== WHAT YOU SHOULD DO ==
Would you please print the data a second time, exactly as it stands?

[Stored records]
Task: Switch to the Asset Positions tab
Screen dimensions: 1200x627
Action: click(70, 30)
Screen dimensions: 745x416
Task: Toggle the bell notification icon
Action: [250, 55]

== EXERCISE OUTPUT ==
Task: Switch to the Asset Positions tab
Screen dimensions: 1200x627
Action: click(70, 30)
Screen dimensions: 745x416
Task: Toggle the bell notification icon
Action: [250, 55]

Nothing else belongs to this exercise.